▸ **Material provided**:

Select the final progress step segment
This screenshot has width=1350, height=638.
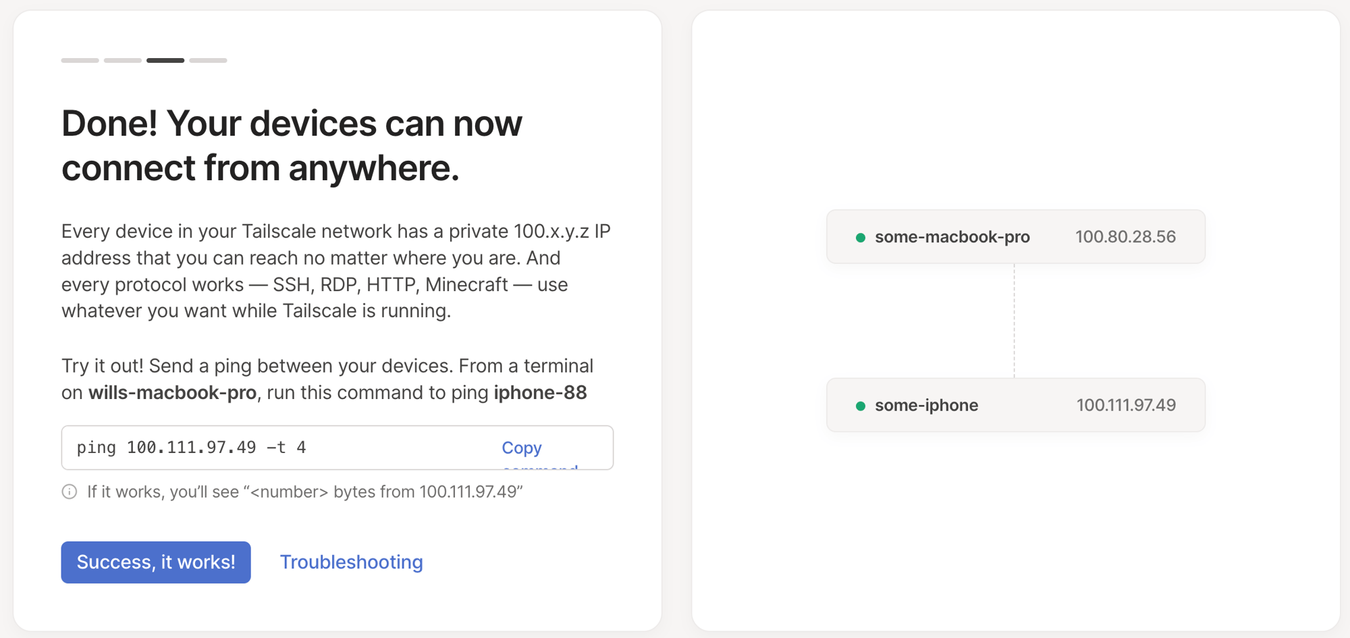[x=209, y=60]
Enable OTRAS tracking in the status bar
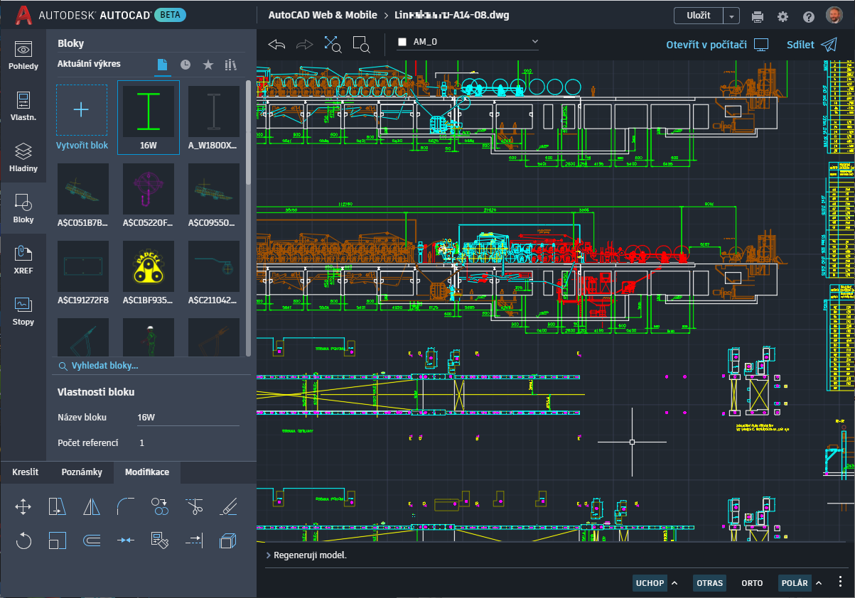Image resolution: width=855 pixels, height=598 pixels. point(709,582)
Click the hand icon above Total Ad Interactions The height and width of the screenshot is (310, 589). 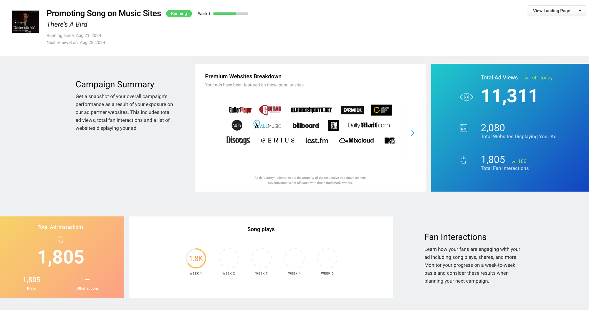pos(61,239)
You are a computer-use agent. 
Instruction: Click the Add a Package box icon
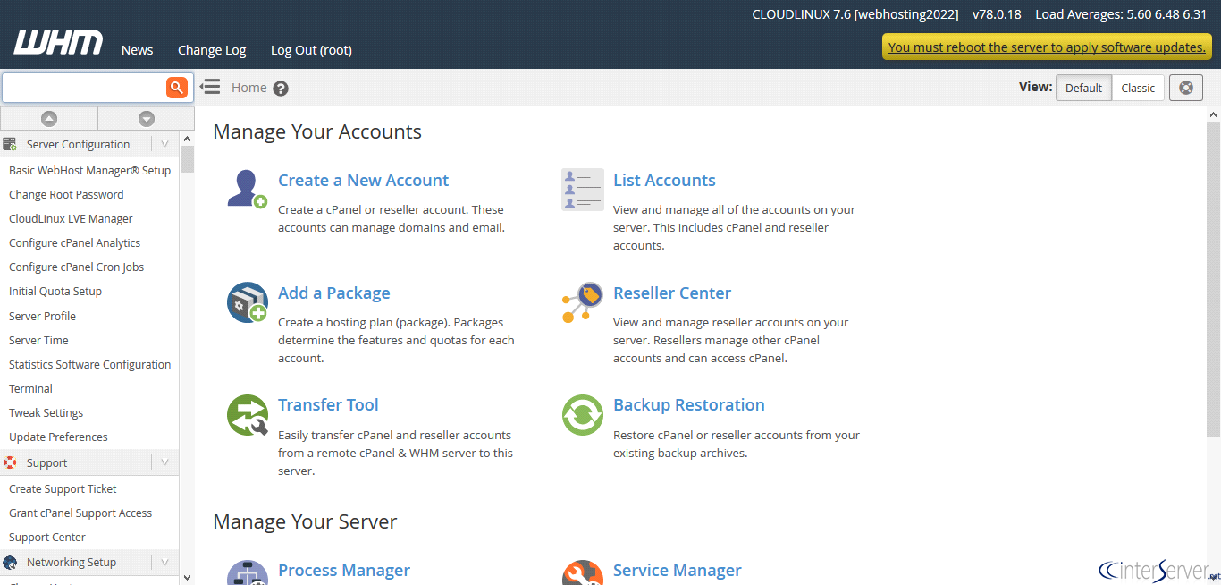click(x=247, y=302)
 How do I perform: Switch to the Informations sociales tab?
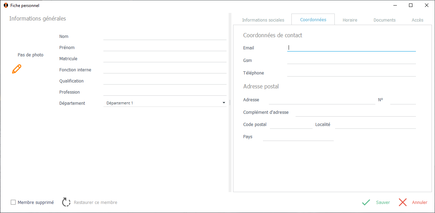point(263,20)
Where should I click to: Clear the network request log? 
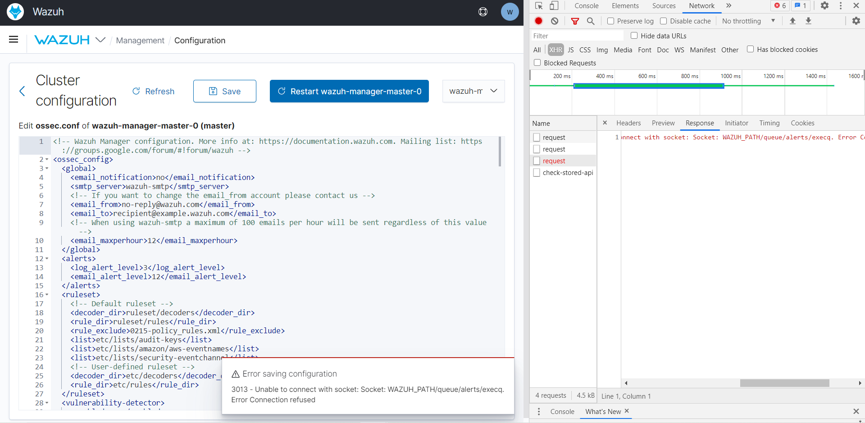point(555,21)
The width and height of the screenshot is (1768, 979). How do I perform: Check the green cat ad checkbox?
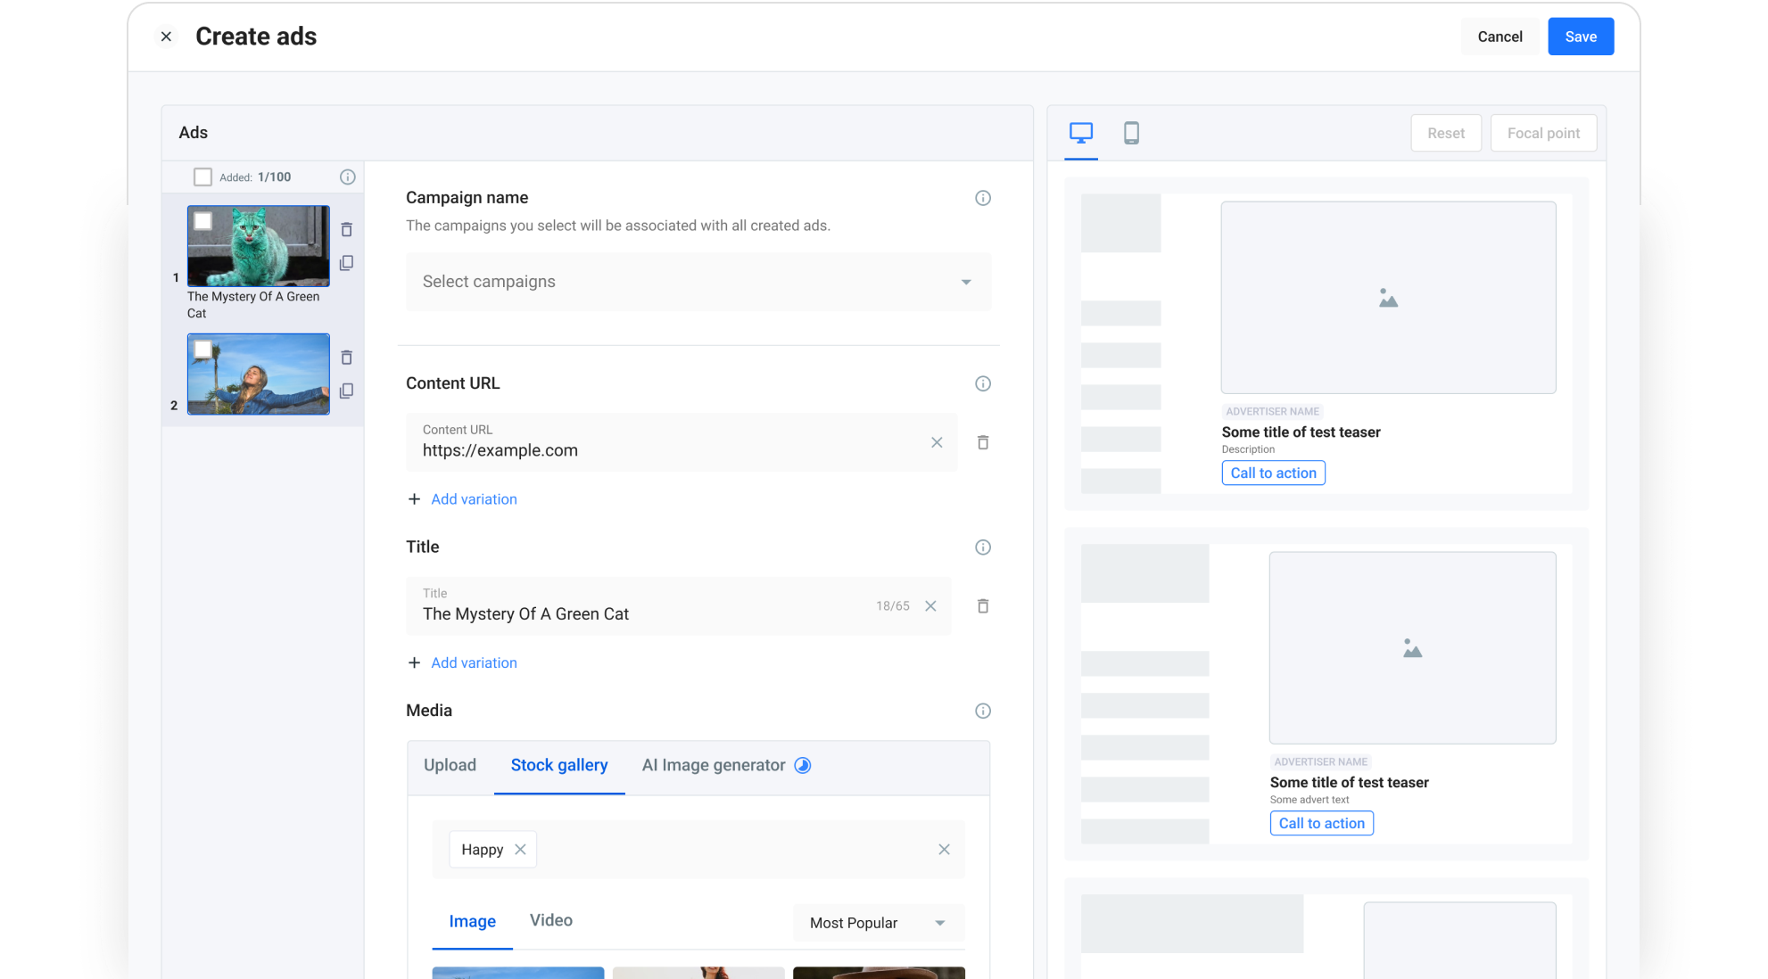click(203, 221)
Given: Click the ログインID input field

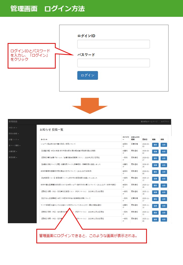Looking at the screenshot, I should [x=113, y=44].
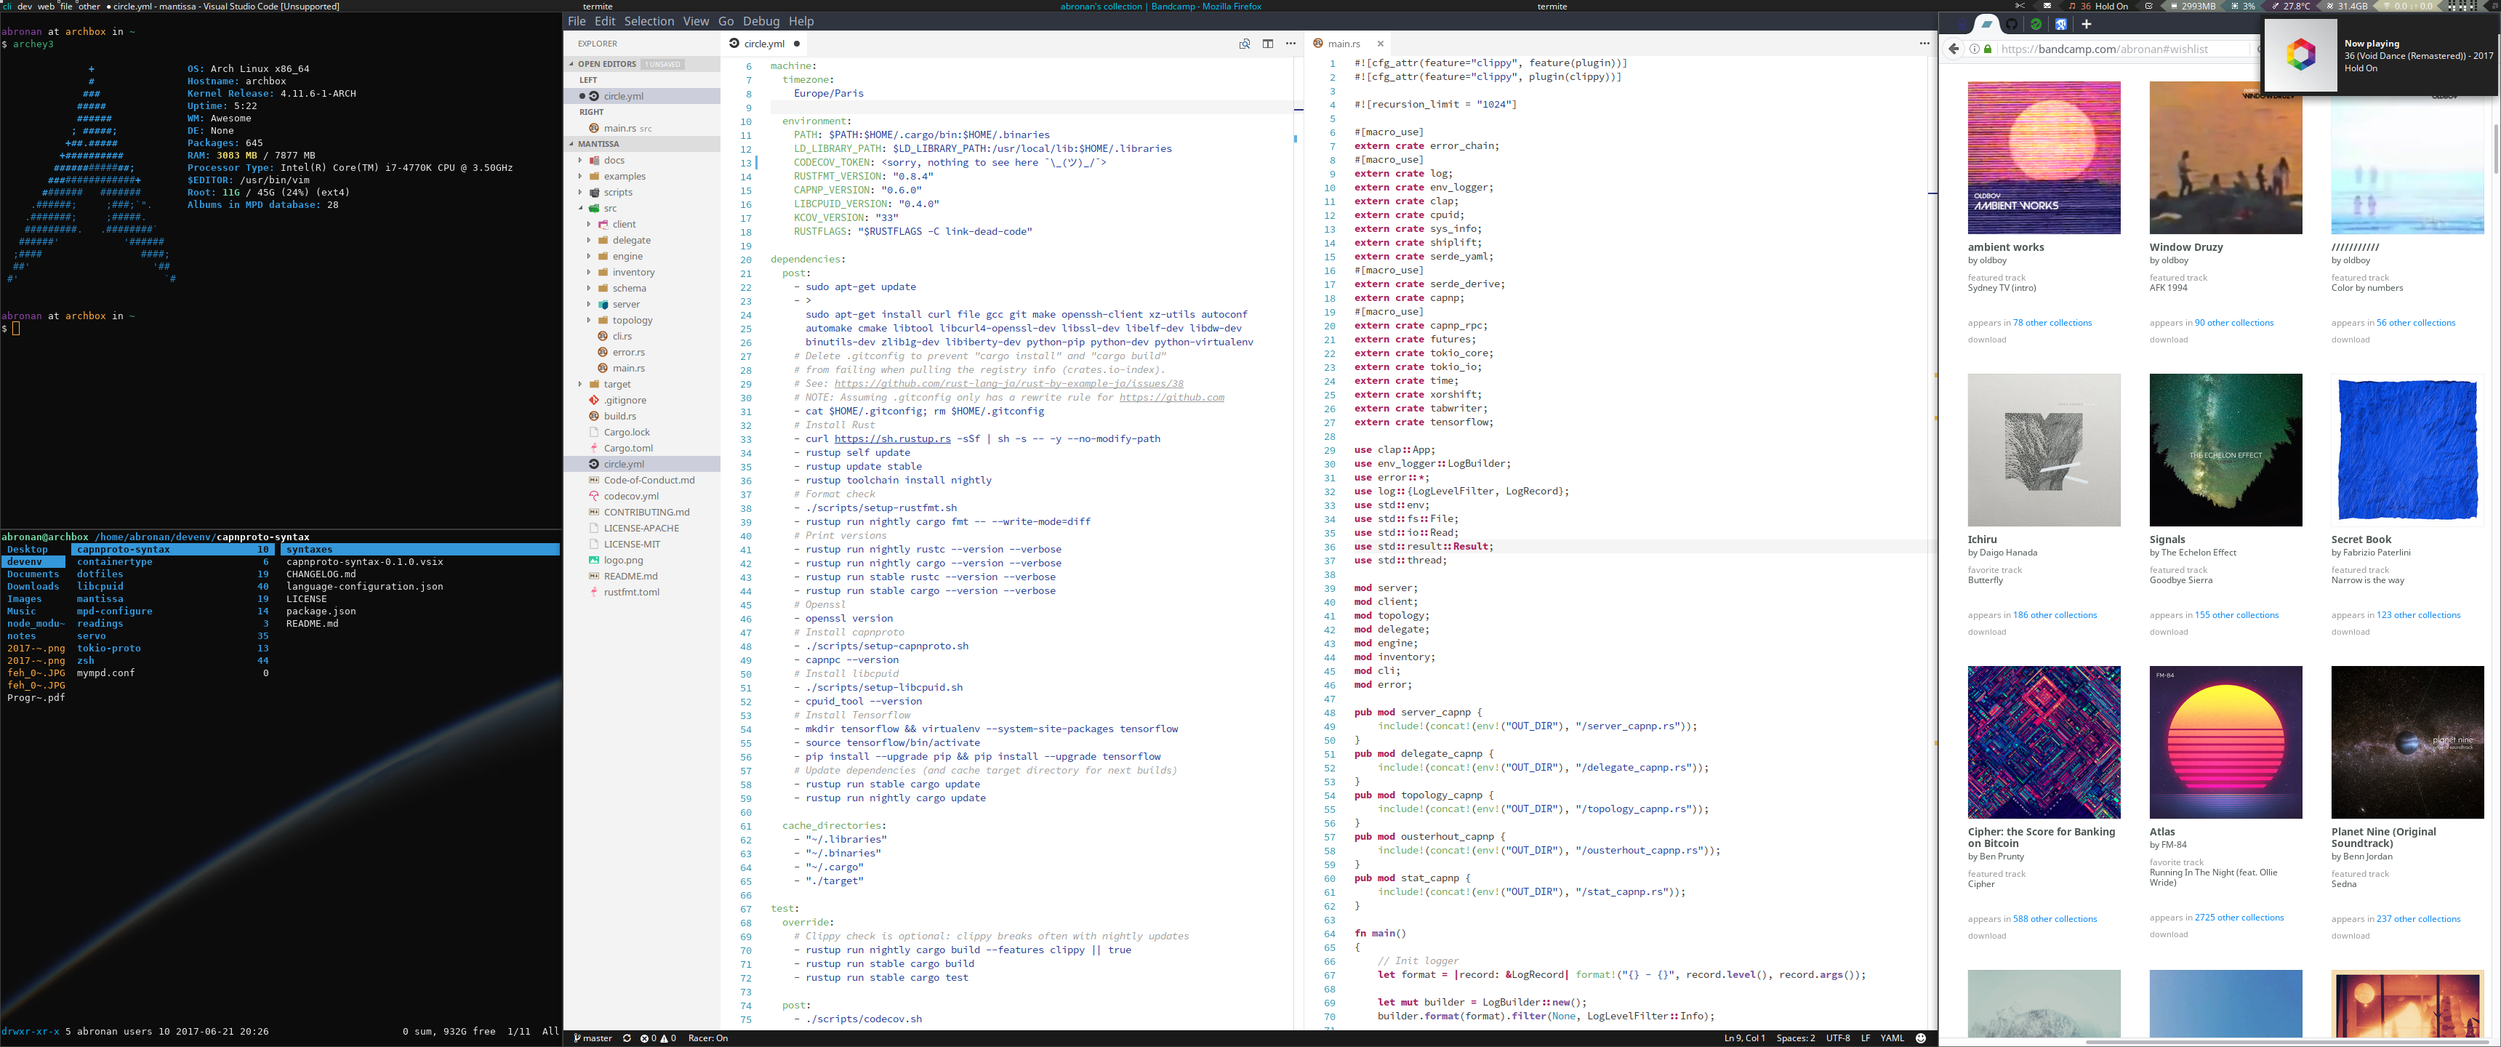Expand the topology folder
2501x1047 pixels.
tap(632, 321)
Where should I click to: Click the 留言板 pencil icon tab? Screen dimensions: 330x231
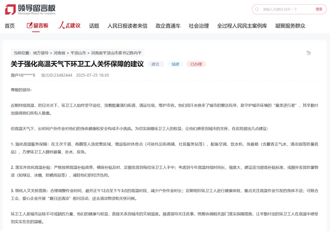[x=38, y=26]
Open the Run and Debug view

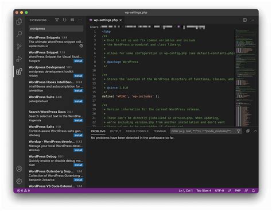click(x=19, y=59)
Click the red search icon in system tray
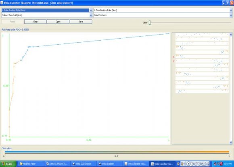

▸ **Task objective**:
Copy the records verbatim, starting at the line that contains "You are a computer-use agent." and ending at the end of the records, with both ends included. Omit the pictures from your copy.

▸ **In response**:
You are a computer-use agent. 
Instruction: Click the Add a Package box icon
click(x=247, y=302)
 How do I perform: Switch to the Informations sociales tab?
point(263,20)
Where should I click to: Clear the network request log? 
point(555,21)
The width and height of the screenshot is (1768, 979). How do I perform: Check the green cat ad checkbox?
click(203, 221)
Given: Click the ログインID input field

Looking at the screenshot, I should [x=113, y=44].
Expand the topology folder
2501x1047 pixels.
tap(632, 321)
Where should I click to: Click the 留言板 pencil icon tab? Screen dimensions: 330x231
[x=38, y=26]
Open the Run and Debug view

click(x=19, y=59)
Click the red search icon in system tray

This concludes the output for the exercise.